[What this task involves] Please rewrite the part of the records that opens with the line containing "Click the breadcrumb chevron after リサーチ ツール" and closes at the end of the records, leaving everything unchanged except the coordinates in the answers. Scale each of those coordinates by 1.35 and round to a whole number, with halves going up.

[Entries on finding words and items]
═══
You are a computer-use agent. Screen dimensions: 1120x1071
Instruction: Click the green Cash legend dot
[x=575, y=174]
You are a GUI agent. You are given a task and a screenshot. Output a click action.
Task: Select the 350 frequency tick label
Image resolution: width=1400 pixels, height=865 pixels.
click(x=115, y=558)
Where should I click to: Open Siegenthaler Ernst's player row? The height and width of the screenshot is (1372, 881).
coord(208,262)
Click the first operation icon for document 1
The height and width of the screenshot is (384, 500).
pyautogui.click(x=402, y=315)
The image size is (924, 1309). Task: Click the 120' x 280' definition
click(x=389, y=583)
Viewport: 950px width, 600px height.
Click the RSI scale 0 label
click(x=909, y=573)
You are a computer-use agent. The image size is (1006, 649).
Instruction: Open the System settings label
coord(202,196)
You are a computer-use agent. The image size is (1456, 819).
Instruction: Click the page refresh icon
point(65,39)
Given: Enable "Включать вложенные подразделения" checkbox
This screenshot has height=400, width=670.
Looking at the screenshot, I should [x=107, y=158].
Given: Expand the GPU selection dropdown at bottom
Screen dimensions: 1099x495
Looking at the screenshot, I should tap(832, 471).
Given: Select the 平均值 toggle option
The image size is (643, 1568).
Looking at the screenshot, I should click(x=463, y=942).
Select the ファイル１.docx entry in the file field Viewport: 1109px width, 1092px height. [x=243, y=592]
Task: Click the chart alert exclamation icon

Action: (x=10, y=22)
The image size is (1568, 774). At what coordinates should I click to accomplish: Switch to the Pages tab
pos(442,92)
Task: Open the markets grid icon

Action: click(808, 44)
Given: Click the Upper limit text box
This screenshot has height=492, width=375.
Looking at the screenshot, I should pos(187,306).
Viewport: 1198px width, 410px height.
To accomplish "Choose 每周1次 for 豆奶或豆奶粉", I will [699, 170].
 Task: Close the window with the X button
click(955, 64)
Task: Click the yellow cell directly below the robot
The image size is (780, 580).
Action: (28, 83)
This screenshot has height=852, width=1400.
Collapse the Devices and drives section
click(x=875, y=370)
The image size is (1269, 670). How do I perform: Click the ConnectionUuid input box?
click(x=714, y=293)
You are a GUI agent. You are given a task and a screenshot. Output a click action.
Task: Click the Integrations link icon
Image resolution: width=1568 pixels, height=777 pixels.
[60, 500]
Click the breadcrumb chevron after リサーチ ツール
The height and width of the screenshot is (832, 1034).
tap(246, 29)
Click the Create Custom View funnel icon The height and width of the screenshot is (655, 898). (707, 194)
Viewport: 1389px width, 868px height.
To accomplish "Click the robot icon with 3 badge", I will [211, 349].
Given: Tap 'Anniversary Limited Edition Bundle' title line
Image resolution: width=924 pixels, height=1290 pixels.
═══
[Answer to the task]
Click the breadcrumb chevron after リサーチ ツール
The height and width of the screenshot is (832, 1034).
tap(332, 39)
Click the Create Custom View funnel icon The height and width of the screenshot is (655, 898). (954, 262)
Viewport: 1389px width, 868px height.
To accomplish "Click the robot icon with 3 badge", I will [285, 471].
Given: Tap 'Anniversary Limited Edition Bundle' title line
Image resolution: width=924 pixels, height=1290 pixels.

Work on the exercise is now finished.